Çatlak patlak bacaklarım
Çatlakları meydana çıkarma dönemine yaz mevsimi deniyor!
Nilgün Yıldız
Size oluyor mu bilmiyorum ama bana havalar sıcaklaşmaya başladığı anda stres de basmaya başlıyor. Çatlaklar konusundaki bu stres, yememi içmemi etkilemese de dergilerdeki o güzel bacaklı kadınların rüyama girmesiyle psikolojimi etkiliyor. Bunca yıldır estetik haberleri konusunda uzman olmasam da nacizane her yeni çıkan yöntemi takip eden biri olarak ben, şu konuya bir çözüm bulacak babayiğidi bekleyerek ömrümü tükettim diyebilirim. Ben çektim yeni nesiller çekmesin diye karalar bağlarken aynı zamanda da ne yapabilirim diye düşünüyorum.

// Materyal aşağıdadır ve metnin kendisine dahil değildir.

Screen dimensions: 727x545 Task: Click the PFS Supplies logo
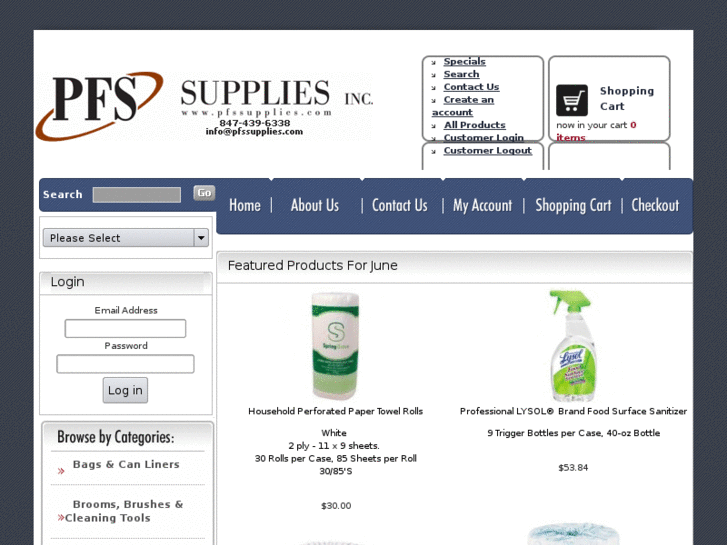point(204,106)
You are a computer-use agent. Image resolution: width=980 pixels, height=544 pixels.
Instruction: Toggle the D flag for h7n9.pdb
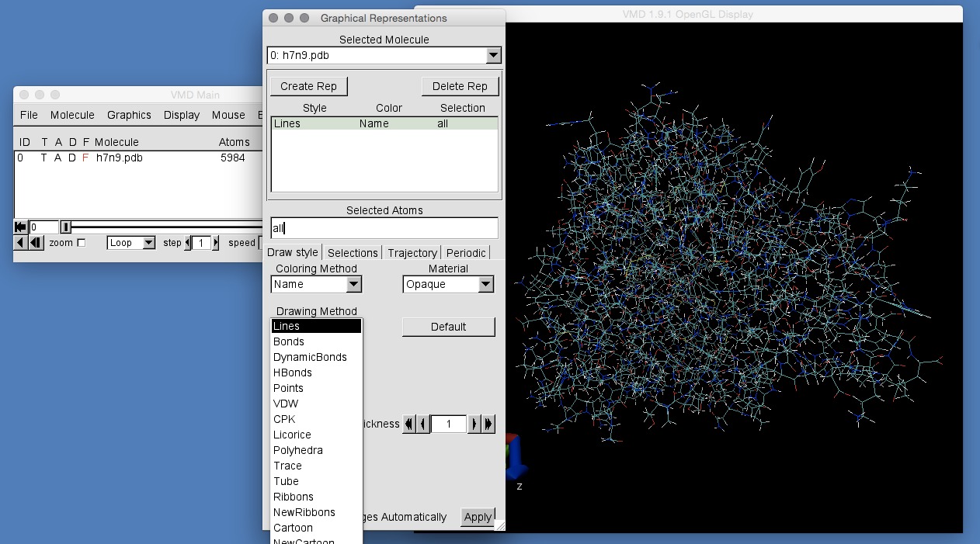(x=71, y=158)
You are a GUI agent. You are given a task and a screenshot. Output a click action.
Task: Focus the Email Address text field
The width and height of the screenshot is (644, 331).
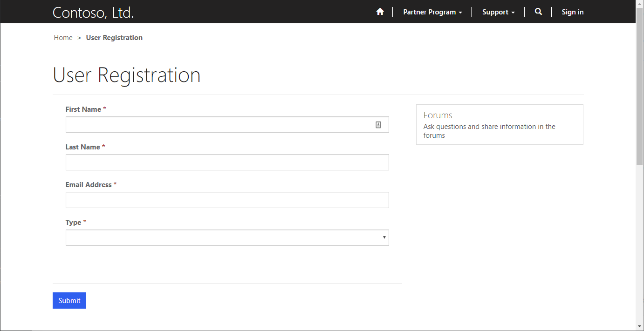click(227, 200)
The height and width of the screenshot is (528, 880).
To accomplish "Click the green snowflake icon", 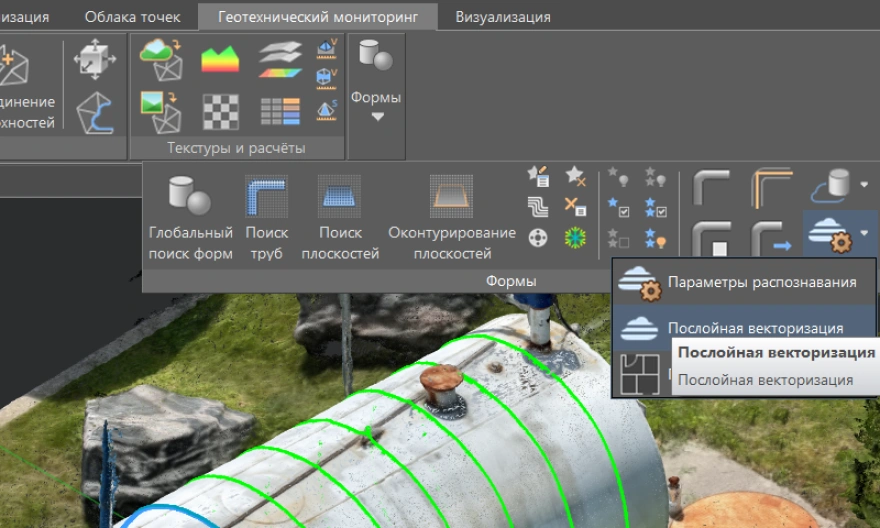I will [575, 237].
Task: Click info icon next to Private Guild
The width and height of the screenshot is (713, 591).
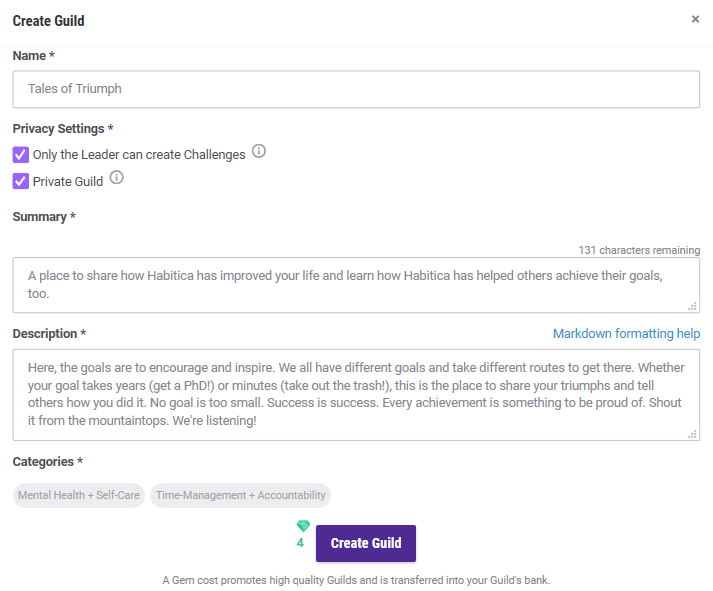Action: [x=116, y=179]
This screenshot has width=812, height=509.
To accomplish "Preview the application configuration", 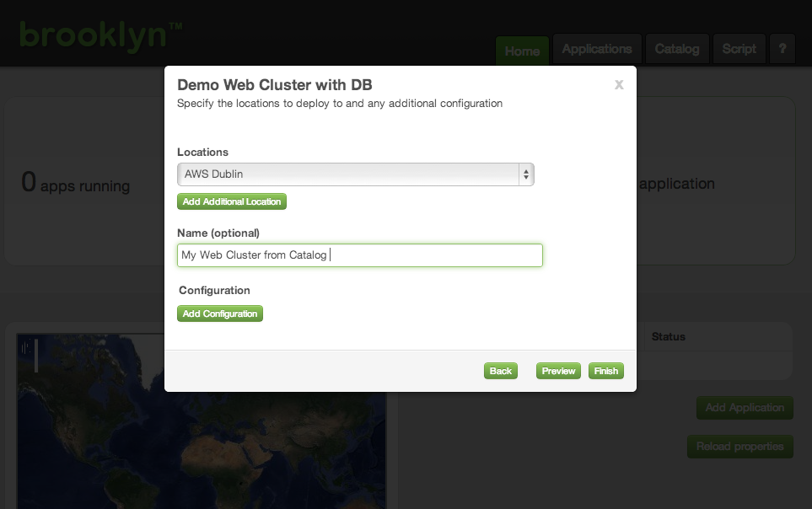I will [x=558, y=371].
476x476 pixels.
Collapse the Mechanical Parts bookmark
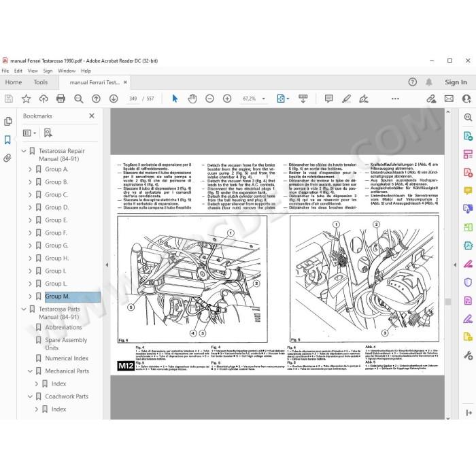click(30, 371)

Aslına bakarsanız uzmanların belki de estetik konusunda tek iddialı olmadıkları konu bu çatlak denen belalar. İster kilo alıp vermekten, ister doğumdan isterse de genetik mirastan olsun çatlak kadar kötü bir görüntü daha var mıdır? (Selülit de onun kardeşi oluyor ama neyse)
Yöntemleri henüz inceleme vaktim olmadı onları incelediğimde yani bizzat deneyince sizlere engin tecrübelerimi aktaracağım ama önce şu sıralar gündemimde bir üründen bahsetmek istiyorum. Bio-Oil diye bir ürün; şöyle söyleyeyim yurtdışında kendi gözlerimle gördüm, bir dağ halinde kurulan stantlardan kadınlar kapış, kapış bu kremden alıyorlar. Ben de denemem için verilen Bio-Oil’i kullanmaya başladım. Ama tabii bu kremin en önemli yanı her gün, sabah ve akşam düzenli olarak sürmek. Ben üç gün kullanıyorum sonra bırakıyorum. Fakat firma yetkilileri krem konusunda çok iddialı. Düzenli kullanıldığında çatlakların hatta eski çatlakların bile gitmesine yardımcı olduğunu söylüyorlar. Ürünü düzenli kullanmaya yarından itibaren başlayıp, size sonraki yazımda sonuçları aktaracağım. Bu arada ürünün sadece çatlaklara iyi gelmediği aynı zamanda lekelere de iyi geldiği söyleniyor. Ürünün tek sevmediğim yanı ise verdiği yağlı his. Kıyafetlerimi giyinmeden önce baya beklemem gerekiyor. Bu da özellikle zamanla yarışan kadınlar için akşam neyse de sabah büyük sorun yaratabiliyor. Bu arada fiyatı da gayet uygun 25 TL’ye satılan bu ürünü görünce “Amaaaan küçücük şişe” dediysem de henüz bitmedi haberiniz olsun!